AMSTERDAM – Every year, many eyes in the global superyacht sector turn to Credit Suisse’s Global Wealth Report, a bellwether of the sector’s future health. Its 2019 edition is a harbinger of very good news presaging sunny days and continued splurging in the years ahead.
In 2019, the global ranks of millionaires swelled by 1.1 million (to 46.8 million), mostly in the US and China, says the survey. It estimates this will rise to 63 million by 2023. And by then, ultra-rich people – with investable assets of $30 million and more – will number 234,000 worldwide.

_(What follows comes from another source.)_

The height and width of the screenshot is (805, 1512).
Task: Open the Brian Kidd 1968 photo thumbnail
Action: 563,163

Surely, not all will be buy a superyacht. But in recent years, the Dutch sector has invested heavily in capacity to build 80m+ yachts. Crucially, also, in 2019, the industry saw years of lobbying for better access to the open sea rewarded when the government approved a €215-million public works project to enlarge a locks-and-bridges project in the north of the Netherlands.

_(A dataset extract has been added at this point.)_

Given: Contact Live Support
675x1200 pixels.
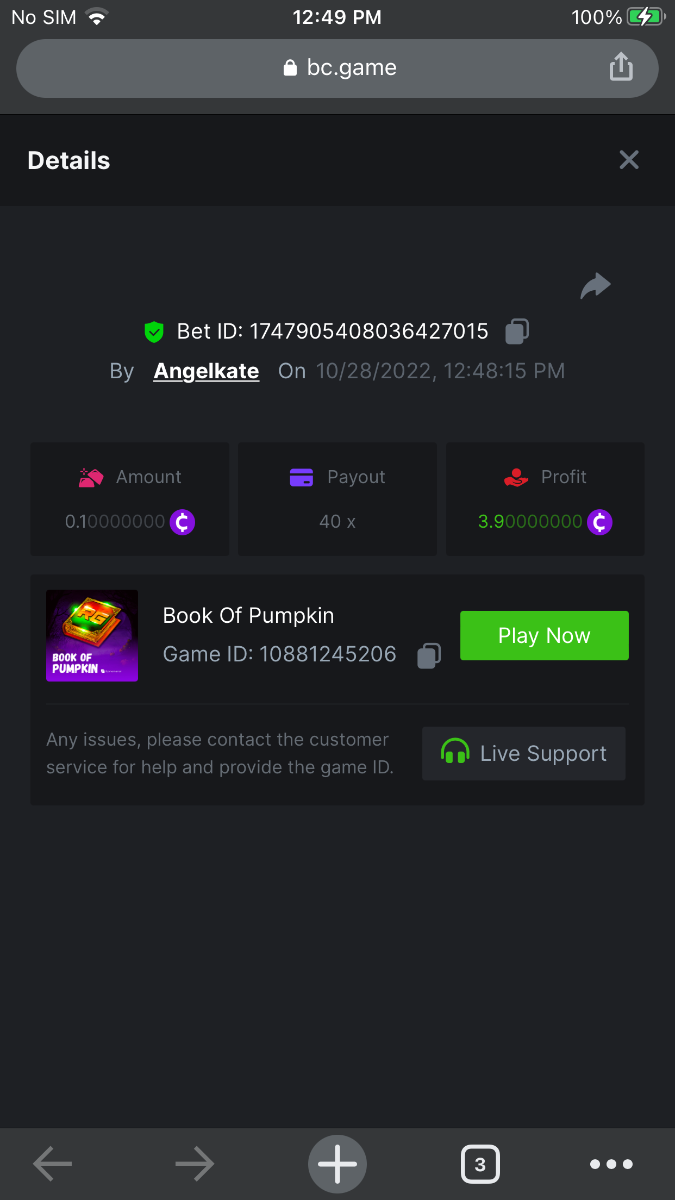Looking at the screenshot, I should click(x=524, y=754).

The works at the Kornwerderzand locks mean that from 2023, half a dozen builders – among them Royal Huisman, Feadship member Koninklijke De Vries and Vitters Shipyard – can build yachts with beams of up to 22m (72ft.) and take on more refits, work lots more profitable than building new yachts.
The lock and bridges project gives Dutch builders a bigger, northern exit to the North Sea. They may opt for a western exit through Amsterdam, but upgrading that route was found to be of less benefit to the Dutch superyacht sector.